• **WORK INSTRUCTIONS**:
Update the stretch from the start of the items through the line containing "Enigma (572, 304)", replacing "Retro" with "Vintage" and leaving everything else unchanged.

Word and item position data:
##############################
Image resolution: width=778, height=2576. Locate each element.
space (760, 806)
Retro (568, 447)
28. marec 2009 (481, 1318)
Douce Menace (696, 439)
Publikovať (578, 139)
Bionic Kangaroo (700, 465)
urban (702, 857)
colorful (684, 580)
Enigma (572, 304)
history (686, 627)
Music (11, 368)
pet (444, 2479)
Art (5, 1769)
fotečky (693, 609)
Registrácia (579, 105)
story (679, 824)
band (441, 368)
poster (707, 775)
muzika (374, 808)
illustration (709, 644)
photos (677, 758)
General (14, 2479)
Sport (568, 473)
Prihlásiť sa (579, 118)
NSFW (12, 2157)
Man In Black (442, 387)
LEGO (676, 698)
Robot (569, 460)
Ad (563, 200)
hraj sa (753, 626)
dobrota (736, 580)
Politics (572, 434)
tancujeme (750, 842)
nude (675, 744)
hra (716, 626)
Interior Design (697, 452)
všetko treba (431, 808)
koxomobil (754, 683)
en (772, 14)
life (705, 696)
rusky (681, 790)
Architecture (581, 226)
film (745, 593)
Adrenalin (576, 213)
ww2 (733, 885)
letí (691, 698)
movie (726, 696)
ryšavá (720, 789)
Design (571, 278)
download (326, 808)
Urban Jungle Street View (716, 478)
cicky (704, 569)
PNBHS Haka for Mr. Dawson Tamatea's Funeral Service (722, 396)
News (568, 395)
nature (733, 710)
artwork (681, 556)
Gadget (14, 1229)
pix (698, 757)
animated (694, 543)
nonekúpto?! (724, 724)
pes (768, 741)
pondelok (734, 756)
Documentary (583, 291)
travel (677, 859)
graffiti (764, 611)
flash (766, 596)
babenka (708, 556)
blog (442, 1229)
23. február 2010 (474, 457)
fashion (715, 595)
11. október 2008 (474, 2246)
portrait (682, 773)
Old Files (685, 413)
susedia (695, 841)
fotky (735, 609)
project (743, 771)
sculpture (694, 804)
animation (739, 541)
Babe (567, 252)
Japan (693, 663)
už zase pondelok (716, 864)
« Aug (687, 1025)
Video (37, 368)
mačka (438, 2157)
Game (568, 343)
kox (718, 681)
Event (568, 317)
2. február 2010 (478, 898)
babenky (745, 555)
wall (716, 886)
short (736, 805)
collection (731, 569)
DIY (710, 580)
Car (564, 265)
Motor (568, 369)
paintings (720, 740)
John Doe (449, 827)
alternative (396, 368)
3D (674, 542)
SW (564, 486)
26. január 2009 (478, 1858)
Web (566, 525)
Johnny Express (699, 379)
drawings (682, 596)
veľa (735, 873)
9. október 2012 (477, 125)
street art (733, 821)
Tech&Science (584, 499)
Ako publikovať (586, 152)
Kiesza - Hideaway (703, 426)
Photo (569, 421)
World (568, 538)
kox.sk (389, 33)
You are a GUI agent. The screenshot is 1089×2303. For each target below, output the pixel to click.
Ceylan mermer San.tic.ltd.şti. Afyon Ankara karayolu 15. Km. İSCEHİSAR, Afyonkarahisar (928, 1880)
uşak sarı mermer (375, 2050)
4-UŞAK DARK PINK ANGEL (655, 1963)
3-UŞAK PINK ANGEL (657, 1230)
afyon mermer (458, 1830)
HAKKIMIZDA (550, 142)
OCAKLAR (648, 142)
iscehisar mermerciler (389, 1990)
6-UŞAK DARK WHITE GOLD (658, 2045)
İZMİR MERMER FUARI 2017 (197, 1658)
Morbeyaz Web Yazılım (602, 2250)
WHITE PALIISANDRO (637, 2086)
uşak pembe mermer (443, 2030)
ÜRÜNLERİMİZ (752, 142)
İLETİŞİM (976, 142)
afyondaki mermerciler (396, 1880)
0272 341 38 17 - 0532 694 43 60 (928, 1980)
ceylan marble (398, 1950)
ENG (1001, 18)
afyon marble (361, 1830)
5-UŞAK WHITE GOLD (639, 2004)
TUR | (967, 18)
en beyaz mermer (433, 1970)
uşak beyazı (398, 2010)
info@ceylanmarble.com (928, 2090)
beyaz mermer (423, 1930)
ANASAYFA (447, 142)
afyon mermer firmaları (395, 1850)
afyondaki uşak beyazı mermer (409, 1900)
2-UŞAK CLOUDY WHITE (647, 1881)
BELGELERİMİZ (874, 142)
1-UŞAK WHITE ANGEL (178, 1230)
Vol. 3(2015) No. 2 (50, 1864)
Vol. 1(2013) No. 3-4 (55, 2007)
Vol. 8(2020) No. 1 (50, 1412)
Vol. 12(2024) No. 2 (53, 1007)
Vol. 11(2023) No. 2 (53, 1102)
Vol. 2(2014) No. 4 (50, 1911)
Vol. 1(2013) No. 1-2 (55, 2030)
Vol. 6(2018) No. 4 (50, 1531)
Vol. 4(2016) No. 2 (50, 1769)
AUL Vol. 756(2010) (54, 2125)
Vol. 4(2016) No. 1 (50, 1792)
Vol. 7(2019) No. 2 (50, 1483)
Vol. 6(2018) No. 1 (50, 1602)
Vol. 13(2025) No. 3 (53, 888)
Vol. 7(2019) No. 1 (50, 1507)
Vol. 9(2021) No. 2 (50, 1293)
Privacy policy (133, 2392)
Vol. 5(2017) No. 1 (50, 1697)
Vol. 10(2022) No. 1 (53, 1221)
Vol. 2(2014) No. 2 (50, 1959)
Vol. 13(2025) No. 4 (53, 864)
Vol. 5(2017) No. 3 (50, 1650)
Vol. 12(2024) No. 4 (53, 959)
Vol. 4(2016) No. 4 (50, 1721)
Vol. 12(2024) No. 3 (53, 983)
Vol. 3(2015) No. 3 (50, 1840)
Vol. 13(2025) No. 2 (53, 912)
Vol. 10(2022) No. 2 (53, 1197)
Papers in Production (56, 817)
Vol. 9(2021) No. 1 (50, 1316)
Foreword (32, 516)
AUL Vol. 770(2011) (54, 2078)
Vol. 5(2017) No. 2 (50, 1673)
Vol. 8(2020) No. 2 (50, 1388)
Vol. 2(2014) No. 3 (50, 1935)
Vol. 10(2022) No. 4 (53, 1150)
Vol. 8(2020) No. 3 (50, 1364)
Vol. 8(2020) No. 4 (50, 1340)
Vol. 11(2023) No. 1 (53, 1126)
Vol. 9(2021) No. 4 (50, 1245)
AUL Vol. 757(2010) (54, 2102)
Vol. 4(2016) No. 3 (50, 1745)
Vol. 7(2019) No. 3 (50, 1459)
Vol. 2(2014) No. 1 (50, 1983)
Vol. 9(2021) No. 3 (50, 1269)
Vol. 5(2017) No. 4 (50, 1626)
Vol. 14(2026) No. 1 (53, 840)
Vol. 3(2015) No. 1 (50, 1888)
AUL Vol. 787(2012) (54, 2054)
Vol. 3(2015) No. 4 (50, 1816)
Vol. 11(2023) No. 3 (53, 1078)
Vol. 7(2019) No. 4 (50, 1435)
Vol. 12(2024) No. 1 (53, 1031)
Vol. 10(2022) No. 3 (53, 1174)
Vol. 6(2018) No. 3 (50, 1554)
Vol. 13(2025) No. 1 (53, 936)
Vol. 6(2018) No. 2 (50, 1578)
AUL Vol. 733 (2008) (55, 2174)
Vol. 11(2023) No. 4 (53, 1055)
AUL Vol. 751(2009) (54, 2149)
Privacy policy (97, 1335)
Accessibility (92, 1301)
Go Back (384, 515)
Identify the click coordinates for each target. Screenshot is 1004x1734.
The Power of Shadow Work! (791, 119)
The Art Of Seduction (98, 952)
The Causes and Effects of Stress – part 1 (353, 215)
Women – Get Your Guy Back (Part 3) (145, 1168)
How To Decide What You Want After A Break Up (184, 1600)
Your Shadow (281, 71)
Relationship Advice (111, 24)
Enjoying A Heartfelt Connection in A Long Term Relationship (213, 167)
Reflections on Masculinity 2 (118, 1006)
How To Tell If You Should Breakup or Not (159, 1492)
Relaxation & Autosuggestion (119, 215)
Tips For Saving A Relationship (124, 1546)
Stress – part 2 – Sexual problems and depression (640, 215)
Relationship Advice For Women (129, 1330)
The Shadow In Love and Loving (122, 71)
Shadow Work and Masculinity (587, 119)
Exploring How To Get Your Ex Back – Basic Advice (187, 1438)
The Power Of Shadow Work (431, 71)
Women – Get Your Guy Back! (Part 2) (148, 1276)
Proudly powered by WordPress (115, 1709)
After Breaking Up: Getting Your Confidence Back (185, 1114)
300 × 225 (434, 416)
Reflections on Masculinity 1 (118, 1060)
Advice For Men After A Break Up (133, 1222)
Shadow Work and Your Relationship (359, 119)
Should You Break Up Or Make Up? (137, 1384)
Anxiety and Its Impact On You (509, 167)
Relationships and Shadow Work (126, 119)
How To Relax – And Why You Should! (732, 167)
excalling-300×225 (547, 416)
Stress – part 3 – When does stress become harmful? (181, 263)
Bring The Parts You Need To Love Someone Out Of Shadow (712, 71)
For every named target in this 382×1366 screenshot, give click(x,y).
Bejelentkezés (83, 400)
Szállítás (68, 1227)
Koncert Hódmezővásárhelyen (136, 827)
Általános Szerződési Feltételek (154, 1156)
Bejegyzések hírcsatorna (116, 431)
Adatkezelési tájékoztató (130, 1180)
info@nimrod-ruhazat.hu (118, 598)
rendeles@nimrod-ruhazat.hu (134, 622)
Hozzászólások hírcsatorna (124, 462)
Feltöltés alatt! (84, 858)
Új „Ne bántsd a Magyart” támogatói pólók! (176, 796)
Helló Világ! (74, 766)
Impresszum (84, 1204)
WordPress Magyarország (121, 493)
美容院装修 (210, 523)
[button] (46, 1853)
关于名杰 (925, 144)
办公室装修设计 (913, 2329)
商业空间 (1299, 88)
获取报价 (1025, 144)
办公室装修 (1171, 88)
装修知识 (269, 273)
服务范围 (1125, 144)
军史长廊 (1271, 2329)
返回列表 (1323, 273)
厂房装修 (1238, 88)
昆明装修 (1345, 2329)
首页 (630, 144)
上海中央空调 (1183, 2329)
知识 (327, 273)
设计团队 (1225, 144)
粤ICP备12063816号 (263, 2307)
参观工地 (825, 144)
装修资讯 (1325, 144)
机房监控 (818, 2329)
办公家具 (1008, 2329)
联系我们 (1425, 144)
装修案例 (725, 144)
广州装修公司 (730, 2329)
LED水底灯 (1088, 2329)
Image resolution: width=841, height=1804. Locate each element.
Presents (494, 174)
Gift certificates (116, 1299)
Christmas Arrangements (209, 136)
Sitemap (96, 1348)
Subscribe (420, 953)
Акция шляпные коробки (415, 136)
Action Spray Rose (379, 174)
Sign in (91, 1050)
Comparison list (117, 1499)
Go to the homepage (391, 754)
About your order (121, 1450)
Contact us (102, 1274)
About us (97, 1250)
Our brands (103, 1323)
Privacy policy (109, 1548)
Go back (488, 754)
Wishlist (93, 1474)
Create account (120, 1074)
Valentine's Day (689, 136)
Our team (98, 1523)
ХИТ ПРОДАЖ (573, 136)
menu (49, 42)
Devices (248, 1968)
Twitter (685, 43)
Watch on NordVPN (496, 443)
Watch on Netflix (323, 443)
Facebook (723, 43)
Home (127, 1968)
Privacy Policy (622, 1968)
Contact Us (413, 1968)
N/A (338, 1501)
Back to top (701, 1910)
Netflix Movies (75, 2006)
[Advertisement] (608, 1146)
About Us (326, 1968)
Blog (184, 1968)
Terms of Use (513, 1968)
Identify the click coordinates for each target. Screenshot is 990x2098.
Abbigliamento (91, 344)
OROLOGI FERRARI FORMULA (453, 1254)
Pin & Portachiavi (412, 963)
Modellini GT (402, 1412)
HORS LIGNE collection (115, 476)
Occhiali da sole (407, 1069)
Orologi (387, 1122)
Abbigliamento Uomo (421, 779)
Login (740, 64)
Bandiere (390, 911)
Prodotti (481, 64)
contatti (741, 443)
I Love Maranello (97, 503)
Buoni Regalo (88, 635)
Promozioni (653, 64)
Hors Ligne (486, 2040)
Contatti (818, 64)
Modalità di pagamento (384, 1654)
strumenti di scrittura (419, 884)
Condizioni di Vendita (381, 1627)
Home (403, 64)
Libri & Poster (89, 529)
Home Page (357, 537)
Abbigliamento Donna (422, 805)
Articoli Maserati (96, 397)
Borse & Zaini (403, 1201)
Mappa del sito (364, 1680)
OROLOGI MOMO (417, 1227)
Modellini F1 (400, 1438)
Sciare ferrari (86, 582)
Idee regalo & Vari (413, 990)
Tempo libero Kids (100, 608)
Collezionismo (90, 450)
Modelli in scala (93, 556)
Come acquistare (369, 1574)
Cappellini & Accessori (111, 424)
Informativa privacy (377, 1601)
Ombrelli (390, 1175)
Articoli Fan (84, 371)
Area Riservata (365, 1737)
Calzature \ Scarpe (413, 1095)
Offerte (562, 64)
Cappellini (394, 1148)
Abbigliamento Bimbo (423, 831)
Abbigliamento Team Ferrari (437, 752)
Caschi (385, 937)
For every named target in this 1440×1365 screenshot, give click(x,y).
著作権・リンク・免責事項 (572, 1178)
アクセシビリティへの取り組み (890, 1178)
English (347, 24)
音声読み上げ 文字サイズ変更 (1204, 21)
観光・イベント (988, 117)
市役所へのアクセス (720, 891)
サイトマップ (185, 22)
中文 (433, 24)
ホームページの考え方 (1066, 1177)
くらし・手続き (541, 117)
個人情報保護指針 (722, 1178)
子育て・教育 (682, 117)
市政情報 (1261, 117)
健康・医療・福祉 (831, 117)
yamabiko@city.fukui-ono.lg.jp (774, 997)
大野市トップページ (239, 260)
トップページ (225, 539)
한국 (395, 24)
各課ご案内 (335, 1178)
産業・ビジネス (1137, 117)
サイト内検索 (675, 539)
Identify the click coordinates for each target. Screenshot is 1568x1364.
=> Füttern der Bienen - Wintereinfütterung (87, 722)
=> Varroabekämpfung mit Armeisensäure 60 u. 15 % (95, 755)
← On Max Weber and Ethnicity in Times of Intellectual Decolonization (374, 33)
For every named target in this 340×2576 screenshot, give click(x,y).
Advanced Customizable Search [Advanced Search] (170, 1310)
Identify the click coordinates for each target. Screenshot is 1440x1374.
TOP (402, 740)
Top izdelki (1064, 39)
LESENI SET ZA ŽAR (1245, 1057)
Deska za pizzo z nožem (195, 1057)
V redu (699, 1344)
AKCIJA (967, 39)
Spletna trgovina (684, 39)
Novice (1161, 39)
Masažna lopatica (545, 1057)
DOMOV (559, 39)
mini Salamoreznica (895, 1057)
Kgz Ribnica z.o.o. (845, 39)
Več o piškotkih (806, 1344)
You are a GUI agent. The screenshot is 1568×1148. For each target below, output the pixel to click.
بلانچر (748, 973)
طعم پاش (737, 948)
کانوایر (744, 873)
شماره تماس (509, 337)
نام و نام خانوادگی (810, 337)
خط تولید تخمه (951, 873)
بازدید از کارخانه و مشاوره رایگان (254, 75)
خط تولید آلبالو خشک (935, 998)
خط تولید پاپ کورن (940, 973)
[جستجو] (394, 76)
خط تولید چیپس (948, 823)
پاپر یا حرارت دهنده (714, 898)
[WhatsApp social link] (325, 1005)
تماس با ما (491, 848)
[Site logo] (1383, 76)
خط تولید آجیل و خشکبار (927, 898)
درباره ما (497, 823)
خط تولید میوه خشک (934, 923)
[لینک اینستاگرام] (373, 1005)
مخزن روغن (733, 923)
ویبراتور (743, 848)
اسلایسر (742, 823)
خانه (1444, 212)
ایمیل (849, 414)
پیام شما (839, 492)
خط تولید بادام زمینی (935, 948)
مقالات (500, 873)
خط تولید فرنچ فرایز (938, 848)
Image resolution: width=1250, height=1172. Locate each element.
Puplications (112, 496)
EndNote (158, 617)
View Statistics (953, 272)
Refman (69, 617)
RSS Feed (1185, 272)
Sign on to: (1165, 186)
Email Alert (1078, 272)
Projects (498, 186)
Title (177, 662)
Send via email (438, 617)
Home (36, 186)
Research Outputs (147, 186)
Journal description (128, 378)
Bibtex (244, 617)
##############################
• **RESPONSE**:
Image resolution: width=778, height=2576. Locate each element.
space (760, 806)
Vintage (568, 447)
28. marec 2009 (481, 1318)
Douce Menace (696, 439)
Publikovať (578, 139)
Bionic Kangaroo (700, 465)
urban (702, 857)
colorful (684, 580)
Enigma (572, 304)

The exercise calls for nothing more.